8.5.3 Testing on some data!
There is an R package with a bunch of useful tools for analysis of animal movement and habitat use called adehabitatLT
. This package contains some data on movement of an African buffalo (Syncerus caffer) in national park in Niger.
Tracks and distributions of step lengths and turning angles are illustrated below.
require(amt)
data(amt_fisher)
Leroy <- subset(amt_fisher, name == "Leroy")
Leroy <- Leroy %>% mutate(Z = x_ + 1i * y_,
dT = c(NA, difftime(t_[-1], t_[-length(t_)], units = "mins")),
steps = c(NA, diff(Z)),
steplengths = Mod(steps),
turningangles = c(NA, diff(Arg(steps)))) %>%
na.omit %>% subset(dT < 60)
Extracting the relevant variables from the movement data and plotting some relationships:
plot(Leroy$Z, xlab="", ylab="", asp = 1, type = "o", cex = 0.3)
# extract step lengths (in kilometer) and turning angles
S <- Leroy$steplengths
theta <- Leroy$turningangles
hist(S, col="grey", bor="darkgrey", breaks=200)
rose.diag(na.omit(theta), bins=16)
plot(theta, S, col=rgb(0,0,0,.2), pch=16)

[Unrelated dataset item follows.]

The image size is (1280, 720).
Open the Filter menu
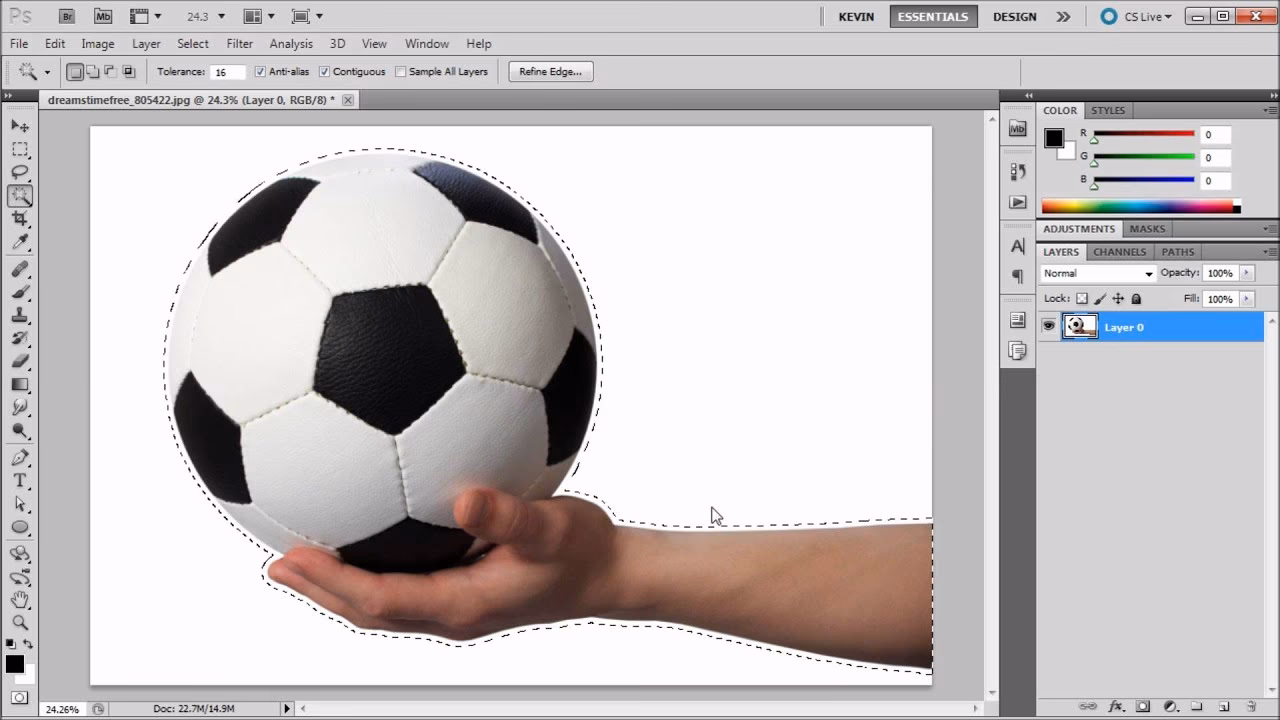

It is hard to see visually if there is a relationship between turning angles and step lengths. But it is easy if we can fit our model with our likelihood!
estimateFunkyModel(steplengths = Leroy$steplengths/1e2,
turningangles = Leroy$turningangles,
p0 = c(kappa0 = 0, alpha = 0))
estimate CI.low CI.high
kappa0 -0.3393364 -0.4024082 -0.2762647
alpha 0.1622015 0.1355044 0.1888986
Note how strong the relationship is: \(\alpha = 0.16\), 95% C.I. (0.135, 0.189). A very strong relationship. This is (for the record) a novel result.